||This article may be too technical for most readers to understand. (October 2011)|
Teleconnection in atmospheric science refers to climate anomalies being related to each other at large distances (typically thousands of kilometers). The most emblematic teleconnection is that linking sea-level pressure at Tahiti and Darwin, Australia, which defines the Southern Oscillation.
Teleconnections were first noted by the British meteorologist Sir Gilbert Walker in the late 19th century, through computation of the correlation between time series of atmospheric pressure, temperature and rainfall. They served as a building block for the understanding of climate variability, by showing that the latter was not purely random.
Indeed, the term El Niño-Southern Oscillation (ENSO) is an implicit acknowledgment that the phenomenon underlies variability in several locations at once. It was later noticed that associated teleconnections occurred all over North America, as embodied by the Pacific-North American teleconnection pattern.
In the 1980s, improved observations allowed to detect teleconnections at larger distances throughout the troposphere. Concomitantly, the theory emerged that such patterns could be understood through the dispersion of Rossby waves due to the spherical geometry of the Earth. This is sometimes called the "proto-model".
Teleconnections within the tropical Pacific began to be understood thanks to the idealized calculations of A.E. Gill and later through more complex models.
Building upon the "proto-model", much of the early theory of teleconnections dealt with barotropic, linearized model of atmospheric flow about a constant mean state. However, the model was soon invalidated when it was discovered that actual teleconnection patterns were nearly insensitive to the location of the forcing, in direct contradiction with the predictions offered by this simple picture. Simmons and collaborators showed that if a more realistic background state was prescribed, it would become unstable, leading to a similar pattern regardless of the location of the forcing, in accordance to observations. This "modal" property turned out to be an artifact of the barotropicity of the model, though it has appeared for more subtle reasons in more realistic models.
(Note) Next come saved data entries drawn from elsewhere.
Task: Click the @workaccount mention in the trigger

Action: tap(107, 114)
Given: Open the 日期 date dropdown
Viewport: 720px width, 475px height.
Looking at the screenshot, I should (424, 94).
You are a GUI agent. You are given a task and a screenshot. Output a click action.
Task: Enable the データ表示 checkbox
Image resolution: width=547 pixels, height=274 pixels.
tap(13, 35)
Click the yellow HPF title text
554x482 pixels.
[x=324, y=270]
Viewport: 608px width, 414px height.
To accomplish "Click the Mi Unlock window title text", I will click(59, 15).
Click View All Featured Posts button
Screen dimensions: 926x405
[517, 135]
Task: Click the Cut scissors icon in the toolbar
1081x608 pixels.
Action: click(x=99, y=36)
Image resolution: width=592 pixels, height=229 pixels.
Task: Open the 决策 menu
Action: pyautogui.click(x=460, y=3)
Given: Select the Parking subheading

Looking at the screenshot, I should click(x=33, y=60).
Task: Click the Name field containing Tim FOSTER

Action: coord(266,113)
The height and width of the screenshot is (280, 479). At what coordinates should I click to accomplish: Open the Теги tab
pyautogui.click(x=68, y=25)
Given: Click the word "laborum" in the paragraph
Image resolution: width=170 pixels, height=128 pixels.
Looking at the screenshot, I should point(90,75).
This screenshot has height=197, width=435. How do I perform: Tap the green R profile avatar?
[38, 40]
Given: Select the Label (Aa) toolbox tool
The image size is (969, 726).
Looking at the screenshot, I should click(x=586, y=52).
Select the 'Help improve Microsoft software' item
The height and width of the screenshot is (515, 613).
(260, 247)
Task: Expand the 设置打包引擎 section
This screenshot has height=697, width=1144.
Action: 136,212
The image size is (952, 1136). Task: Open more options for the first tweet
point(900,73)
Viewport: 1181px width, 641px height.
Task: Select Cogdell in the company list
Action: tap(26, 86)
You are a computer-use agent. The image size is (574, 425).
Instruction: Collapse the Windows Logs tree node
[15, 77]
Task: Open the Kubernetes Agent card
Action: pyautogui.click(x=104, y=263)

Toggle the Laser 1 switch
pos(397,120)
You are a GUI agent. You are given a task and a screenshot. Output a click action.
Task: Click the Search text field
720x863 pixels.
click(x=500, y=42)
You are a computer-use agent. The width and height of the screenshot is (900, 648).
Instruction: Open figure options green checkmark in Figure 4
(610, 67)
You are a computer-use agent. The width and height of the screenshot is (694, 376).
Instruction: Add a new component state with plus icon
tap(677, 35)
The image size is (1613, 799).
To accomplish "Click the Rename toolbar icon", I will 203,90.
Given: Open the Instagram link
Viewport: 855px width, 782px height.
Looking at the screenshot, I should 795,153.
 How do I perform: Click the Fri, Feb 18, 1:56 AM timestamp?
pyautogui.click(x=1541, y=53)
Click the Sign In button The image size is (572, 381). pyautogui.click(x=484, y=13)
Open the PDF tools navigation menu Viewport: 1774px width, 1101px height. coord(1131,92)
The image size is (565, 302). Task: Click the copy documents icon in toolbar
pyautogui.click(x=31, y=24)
More recent work has shown that most teleconnections from the tropics to the extratropics can be understood to surprising accuracy by the propagation of linear, planetary waves upon a 3-dimensional seasonally-varying basic state. Because the patterns are persistent over time and somewhat "locked" to geographical features such as mountain ranges, these waves are called stationary.
Another mechanism of teleconnection between tropical oceans and midlatitude regions is symmetric along latitude circles (i.e. "zonal") and between hemispheres, unlike the stationary wave mechanism. It relies on interactions between transient eddies and the mean atmospheric flow that are mutually reinforcing (i.e. non-linear). It has been shown to explain some aspects of ENSO teleconnections in temperature and rainfall. Other authors suggested, as well, a correlation between many teleconnection patterns and local climate change factors.
Since tropical sea surface temperatures are predictable up to 2 years ahead of time, knowledge of teleconnection patterns gives some amount of predictability in remote locations with an outlook sometimes as long as a few seasons. For instance, predicting El Niño enables prediction of North American rainfall, snowfall, droughts or temperature patterns with a few weeks to months lead time. In Sir Gilbert Walker's time, A strong El Niño usually meant a weaker Indian monsoon, but this anticorrelation has weakened in the 1980s and 1990s, for controversial reasons.